La stampa americana ha paragonato Il petroliere ad altre possenti biografie narrate per immagini, quali The Aviator o addirittura Quarto potere. Accostamenti non casuali visto che "il romanzo di Sinclair si concentra sulla biografia di uno di quei personaggi che colonizzarono lo sterminato Ovest creando dal nulla immense fortune. Tutte storie, queste, che finiscono male: tra questi self made men sono comunissime morti precoci, anni passati in carcere o svariate tragedie. Anche in questo caso il film, come il romanzo originario, non è altro che una grande allegoria sulla degenerazione della rapacità tipica di questi uomini di frontiera pronti a tutto pur di conquistare denaro e potere. L'arricchimento improvviso e la conseguente avidità sempre crescente cambiano per sempre le cose causando l'inevitabile sgretolarsi della famiglia composta da padre e figlio. E' anche il senso del titolo originale del film, There will be blood. Il sangue è quello originario, fondativo di una nazione difficile e contraddittoria come gli Usa".

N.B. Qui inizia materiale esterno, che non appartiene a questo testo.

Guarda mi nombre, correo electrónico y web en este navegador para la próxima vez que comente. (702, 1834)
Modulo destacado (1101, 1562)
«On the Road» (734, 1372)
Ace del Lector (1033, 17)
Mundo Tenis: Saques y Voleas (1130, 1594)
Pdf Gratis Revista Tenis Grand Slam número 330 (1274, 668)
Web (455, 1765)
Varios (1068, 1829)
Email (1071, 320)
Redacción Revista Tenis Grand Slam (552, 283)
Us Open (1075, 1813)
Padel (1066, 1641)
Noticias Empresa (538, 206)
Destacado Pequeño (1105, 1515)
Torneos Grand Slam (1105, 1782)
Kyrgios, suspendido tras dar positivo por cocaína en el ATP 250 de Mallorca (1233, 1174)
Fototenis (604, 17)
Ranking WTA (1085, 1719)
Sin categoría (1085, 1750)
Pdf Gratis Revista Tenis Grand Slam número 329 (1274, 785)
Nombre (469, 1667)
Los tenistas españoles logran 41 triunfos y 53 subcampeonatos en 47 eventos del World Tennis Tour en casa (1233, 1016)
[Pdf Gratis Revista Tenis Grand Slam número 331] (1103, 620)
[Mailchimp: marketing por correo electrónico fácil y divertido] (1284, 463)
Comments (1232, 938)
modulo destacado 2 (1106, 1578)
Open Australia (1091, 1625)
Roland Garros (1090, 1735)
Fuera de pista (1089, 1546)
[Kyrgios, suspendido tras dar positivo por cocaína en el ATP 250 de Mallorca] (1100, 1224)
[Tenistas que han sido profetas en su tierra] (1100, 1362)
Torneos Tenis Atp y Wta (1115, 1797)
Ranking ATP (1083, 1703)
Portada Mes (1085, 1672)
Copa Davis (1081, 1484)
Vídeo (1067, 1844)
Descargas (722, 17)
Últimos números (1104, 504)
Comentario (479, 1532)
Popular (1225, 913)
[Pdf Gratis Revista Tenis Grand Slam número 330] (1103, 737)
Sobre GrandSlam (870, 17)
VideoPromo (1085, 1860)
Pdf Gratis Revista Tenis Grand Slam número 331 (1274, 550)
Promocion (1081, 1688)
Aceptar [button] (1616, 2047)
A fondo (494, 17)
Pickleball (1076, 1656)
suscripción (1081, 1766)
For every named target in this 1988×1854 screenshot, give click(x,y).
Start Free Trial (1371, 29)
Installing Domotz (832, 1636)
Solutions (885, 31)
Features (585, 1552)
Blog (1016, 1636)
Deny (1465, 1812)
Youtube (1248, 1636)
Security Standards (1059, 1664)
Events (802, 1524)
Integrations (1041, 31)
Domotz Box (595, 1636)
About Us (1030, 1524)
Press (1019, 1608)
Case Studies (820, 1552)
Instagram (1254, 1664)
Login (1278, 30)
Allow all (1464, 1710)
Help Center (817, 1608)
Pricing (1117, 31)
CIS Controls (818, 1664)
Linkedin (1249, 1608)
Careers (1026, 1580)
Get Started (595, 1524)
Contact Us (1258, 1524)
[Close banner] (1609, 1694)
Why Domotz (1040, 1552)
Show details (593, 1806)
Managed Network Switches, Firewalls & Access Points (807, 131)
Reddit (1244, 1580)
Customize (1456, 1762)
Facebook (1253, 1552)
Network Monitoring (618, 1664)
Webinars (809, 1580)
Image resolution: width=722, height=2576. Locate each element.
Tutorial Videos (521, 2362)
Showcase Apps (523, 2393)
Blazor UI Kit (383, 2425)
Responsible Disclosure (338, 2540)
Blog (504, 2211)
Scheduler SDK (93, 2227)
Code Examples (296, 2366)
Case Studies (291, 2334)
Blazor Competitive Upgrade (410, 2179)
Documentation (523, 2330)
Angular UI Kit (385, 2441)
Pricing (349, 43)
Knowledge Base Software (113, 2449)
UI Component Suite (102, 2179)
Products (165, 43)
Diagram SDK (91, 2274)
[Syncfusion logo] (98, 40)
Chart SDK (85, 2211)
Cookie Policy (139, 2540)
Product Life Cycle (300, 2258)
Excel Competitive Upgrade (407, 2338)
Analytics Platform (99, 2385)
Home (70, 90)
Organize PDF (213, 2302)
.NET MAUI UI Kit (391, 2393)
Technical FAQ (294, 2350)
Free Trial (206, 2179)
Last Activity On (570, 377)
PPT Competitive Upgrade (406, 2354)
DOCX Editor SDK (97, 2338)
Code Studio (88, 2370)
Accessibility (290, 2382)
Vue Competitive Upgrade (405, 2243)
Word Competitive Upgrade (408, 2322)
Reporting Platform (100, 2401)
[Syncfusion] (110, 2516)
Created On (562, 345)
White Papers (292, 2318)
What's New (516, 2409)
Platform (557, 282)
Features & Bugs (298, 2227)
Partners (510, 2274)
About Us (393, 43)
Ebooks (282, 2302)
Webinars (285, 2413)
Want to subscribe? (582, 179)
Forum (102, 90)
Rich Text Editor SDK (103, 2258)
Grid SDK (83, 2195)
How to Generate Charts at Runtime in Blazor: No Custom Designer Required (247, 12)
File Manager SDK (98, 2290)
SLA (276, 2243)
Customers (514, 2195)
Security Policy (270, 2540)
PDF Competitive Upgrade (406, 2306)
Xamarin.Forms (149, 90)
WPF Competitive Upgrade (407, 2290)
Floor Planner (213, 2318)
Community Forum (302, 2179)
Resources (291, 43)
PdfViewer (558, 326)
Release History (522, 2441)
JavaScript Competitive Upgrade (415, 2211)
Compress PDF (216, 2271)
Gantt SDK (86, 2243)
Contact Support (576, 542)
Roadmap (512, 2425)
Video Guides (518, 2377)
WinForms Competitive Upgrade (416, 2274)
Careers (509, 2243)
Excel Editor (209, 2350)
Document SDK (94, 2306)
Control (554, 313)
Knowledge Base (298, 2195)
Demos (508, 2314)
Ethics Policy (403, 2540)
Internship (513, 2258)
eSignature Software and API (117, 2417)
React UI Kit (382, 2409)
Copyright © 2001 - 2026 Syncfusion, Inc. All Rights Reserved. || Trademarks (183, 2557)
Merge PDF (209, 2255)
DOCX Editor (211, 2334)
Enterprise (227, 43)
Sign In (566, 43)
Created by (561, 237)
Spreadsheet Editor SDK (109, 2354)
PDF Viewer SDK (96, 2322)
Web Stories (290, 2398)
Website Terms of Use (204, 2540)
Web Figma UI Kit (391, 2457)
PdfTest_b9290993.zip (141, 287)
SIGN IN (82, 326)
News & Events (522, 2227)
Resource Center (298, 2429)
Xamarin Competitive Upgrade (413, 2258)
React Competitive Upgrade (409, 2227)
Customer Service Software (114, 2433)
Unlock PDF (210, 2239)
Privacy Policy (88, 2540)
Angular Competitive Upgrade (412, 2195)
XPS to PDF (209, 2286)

Una parabola tanto complessa si conclude con un finale straordinario e imprevedibile, ovviamente risolutivo visto che non lascia aperta alcuna possibilità. Ispirandosi a foto d'epoca, Anderson ambienta l'epico atto finale in una sala da bowling privata perfettamente ricostruita, luogo decisamente interessante per concludere il film. Straordinaria anche la resa delle musiche ricche di sonorità atipiche che sottolineano con vigore le scene clou de Il petroliere. La critica è tutta concorde nel sottolineare la bellezza della ricercata colonna sonora composta da Jonny Greenwood e scritta per la quasi totalità alla fine delle riprese. Le musiche risultano particolamente evocative proprio perché concepite in strettissimo rapporto con le immagini epiche che costellano la pellicola, anche se non direttamente legate ai personaggi di Daniel Plainview ed Eli Sunday.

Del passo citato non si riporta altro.